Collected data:
--- --- ---
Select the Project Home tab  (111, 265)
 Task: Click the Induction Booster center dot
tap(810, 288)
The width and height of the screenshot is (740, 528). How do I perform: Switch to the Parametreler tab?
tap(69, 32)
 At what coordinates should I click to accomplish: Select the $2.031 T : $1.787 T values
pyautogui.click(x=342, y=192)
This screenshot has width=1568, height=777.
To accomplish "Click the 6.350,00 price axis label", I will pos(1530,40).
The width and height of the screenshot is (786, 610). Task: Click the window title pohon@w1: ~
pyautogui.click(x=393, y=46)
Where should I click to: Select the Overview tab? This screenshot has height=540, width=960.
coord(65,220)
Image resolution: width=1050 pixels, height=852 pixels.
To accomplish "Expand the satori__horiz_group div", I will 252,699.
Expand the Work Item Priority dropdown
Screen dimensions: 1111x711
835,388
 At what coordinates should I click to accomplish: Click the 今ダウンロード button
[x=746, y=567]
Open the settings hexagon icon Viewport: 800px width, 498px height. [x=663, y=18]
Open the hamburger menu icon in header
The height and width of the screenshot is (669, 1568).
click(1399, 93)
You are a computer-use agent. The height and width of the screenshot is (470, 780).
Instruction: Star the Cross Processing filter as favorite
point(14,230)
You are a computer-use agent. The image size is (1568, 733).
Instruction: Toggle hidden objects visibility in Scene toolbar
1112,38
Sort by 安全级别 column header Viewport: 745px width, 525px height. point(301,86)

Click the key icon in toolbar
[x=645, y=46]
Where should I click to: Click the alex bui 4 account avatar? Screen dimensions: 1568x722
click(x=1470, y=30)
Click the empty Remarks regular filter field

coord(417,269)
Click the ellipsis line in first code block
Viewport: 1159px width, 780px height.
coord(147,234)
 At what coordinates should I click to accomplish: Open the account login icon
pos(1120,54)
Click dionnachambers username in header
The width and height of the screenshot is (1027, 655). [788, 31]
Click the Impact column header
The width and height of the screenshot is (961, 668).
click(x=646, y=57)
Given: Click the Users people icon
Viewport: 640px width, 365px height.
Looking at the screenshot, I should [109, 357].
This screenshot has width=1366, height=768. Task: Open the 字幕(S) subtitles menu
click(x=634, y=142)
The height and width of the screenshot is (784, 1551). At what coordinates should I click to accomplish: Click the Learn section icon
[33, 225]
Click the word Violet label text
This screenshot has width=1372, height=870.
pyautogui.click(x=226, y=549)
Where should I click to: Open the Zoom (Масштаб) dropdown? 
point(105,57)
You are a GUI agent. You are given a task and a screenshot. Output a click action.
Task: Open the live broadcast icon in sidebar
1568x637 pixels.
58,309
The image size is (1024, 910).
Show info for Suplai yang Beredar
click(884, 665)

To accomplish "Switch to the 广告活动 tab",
--- --- ---
[Exercise]
Produce an exact transcription of the lines from the one containing "This screenshot has width=1366, height=768." through the end of the records, both included, and no other lines.

[Answer to this problem]
This screenshot has width=1366, height=768. Task: Open the 字幕(S) subtitles menu
click(x=634, y=142)
The height and width of the screenshot is (784, 1551). At what coordinates should I click to accomplish: Click the Learn section icon
[33, 225]
Click the word Violet label text
This screenshot has width=1372, height=870.
pyautogui.click(x=226, y=549)
Where should I click to: Open the Zoom (Масштаб) dropdown? 
point(105,57)
You are a GUI agent. You are given a task and a screenshot. Output a click action.
Task: Open the live broadcast icon in sidebar
1568x637 pixels.
58,309
The image size is (1024, 910).
Show info for Suplai yang Beredar
click(884, 665)

To accomplish "Switch to the 广告活动 tab",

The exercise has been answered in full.